Information provided
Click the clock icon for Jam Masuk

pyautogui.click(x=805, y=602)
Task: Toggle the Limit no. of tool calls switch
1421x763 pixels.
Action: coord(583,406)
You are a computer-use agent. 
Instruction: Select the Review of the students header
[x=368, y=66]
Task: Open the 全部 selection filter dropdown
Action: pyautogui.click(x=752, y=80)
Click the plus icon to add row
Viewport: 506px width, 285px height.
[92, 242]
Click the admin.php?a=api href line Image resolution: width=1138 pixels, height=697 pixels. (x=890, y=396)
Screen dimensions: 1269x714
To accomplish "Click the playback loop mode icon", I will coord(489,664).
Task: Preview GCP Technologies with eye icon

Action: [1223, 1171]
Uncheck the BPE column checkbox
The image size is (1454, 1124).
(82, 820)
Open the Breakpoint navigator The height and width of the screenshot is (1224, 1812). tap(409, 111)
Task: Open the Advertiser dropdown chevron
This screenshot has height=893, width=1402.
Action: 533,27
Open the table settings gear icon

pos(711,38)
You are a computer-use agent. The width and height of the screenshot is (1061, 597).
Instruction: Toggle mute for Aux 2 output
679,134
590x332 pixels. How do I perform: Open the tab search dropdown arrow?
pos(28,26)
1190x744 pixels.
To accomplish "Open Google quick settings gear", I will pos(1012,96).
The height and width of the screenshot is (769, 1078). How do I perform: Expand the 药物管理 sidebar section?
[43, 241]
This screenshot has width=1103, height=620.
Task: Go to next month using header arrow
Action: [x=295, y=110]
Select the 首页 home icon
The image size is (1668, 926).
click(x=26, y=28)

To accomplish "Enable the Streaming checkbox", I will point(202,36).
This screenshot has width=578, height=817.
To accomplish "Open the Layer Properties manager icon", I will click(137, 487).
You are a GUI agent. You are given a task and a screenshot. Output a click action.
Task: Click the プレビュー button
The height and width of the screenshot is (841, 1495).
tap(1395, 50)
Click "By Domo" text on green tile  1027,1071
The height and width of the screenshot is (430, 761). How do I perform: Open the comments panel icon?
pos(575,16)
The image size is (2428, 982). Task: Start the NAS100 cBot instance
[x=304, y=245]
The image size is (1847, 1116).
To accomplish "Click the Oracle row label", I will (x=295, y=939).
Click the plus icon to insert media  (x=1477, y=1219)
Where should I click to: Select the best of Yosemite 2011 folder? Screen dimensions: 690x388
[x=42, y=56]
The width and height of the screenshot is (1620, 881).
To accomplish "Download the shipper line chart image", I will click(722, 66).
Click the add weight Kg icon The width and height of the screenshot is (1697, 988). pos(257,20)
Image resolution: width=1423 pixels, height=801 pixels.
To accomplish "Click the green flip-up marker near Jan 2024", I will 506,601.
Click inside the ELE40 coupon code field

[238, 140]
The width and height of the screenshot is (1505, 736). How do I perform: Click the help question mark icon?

Exercise goal
Only an exact retyping of the full data will do.

Completed task
Click the clock icon for Jam Masuk

pyautogui.click(x=805, y=602)
Task: Toggle the Limit no. of tool calls switch
1421x763 pixels.
Action: coord(583,406)
You are a computer-use agent. 
Instruction: Select the Review of the students header
[x=368, y=66]
Task: Open the 全部 selection filter dropdown
Action: pyautogui.click(x=752, y=80)
Click the plus icon to add row
Viewport: 506px width, 285px height.
[92, 242]
Click the admin.php?a=api href line Image resolution: width=1138 pixels, height=697 pixels. (x=890, y=396)
Screen dimensions: 1269x714
To accomplish "Click the playback loop mode icon", I will coord(489,664).
Task: Preview GCP Technologies with eye icon

Action: [1223, 1171]
Uncheck the BPE column checkbox
The image size is (1454, 1124).
(82, 820)
Open the Breakpoint navigator The height and width of the screenshot is (1224, 1812). tap(409, 111)
Task: Open the Advertiser dropdown chevron
This screenshot has height=893, width=1402.
Action: 533,27
Open the table settings gear icon

pos(711,38)
You are a computer-use agent. The width and height of the screenshot is (1061, 597).
Instruction: Toggle mute for Aux 2 output
679,134
590x332 pixels. How do I perform: Open the tab search dropdown arrow?
pos(28,26)
1190x744 pixels.
To accomplish "Open Google quick settings gear", I will pos(1012,96).
The height and width of the screenshot is (769, 1078). How do I perform: Expand the 药物管理 sidebar section?
[43, 241]
This screenshot has width=1103, height=620.
Task: Go to next month using header arrow
Action: [x=295, y=110]
Select the 首页 home icon
The image size is (1668, 926).
click(x=26, y=28)

To accomplish "Enable the Streaming checkbox", I will point(202,36).
This screenshot has width=578, height=817.
To accomplish "Open the Layer Properties manager icon", I will click(137, 487).
You are a GUI agent. You are given a task and a screenshot. Output a click action.
Task: Click the プレビュー button
The height and width of the screenshot is (841, 1495).
tap(1395, 50)
Click "By Domo" text on green tile  1027,1071
The height and width of the screenshot is (430, 761). How do I perform: Open the comments panel icon?
pos(575,16)
The image size is (2428, 982). Task: Start the NAS100 cBot instance
[x=304, y=245]
The image size is (1847, 1116).
To accomplish "Click the Oracle row label", I will (x=295, y=939).
Click the plus icon to insert media  (x=1477, y=1219)
Where should I click to: Select the best of Yosemite 2011 folder? Screen dimensions: 690x388
[x=42, y=56]
The width and height of the screenshot is (1620, 881).
To accomplish "Download the shipper line chart image", I will click(722, 66).
Click the add weight Kg icon The width and height of the screenshot is (1697, 988). pos(257,20)
Image resolution: width=1423 pixels, height=801 pixels.
To accomplish "Click the green flip-up marker near Jan 2024", I will 506,601.
Click inside the ELE40 coupon code field

[238, 140]
The width and height of the screenshot is (1505, 736). How do I perform: Click the help question mark icon?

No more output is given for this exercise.